Maths sucked beyond belief, hope I just clear it. This is the last time I need to study Maths as a subject, the next three semesters are mostly computer related. So: “Goodbye, and good riddance.”

Now it’s time for my end-of-semester book shopping. I’ve not decided what to buy this time around, will simply start browsing and pick up anything that seems interesting. Anytime I try to pick up specific books, I can never locate them. Strand is a great store, being the cheapest place to buy original books in Mumbai. So I ordered three books online, a few days back:

  • Ender’s Game by Orson Scott Card for Rs. 196, original price was Rs. 262.
  • Picture This [Hardback] by Joseph Heller for Rs. 250, original price was Rs. 962. The best deal.
  • Foucault’s Pendulum by Umberto Eco for Rs. 193, original price was Rs. 386.
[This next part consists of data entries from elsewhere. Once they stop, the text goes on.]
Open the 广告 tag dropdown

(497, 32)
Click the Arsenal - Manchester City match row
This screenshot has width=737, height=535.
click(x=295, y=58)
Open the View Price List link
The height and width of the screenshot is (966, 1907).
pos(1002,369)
The total cost being Rs. 639 to me, and I was happy. Until I got a mail saying that only Picture This was in stock at the moment, they didn’t have the other two. I really like that shop, but this has happened each time I’ve ordered something from there. I’ve come to expect this, and I would have been surprised if I got all those three books anyway. I usually order stuff from Strand at the end of every semester, fully expecting to not get all of it. Then I go pick up whatever is in stock, and roam the streets of Churchgate for cheap second-hand books.

I’ll probably go tomorrow or on Saturday, I need to go to Lamington road anyway to search for a cheap printer. Mine died.

November 30, 2004

6 minutes EE footage

Just a quick post, and it’s back to Maths.

This trailer was released yesterday, and it’s great. Download as you may.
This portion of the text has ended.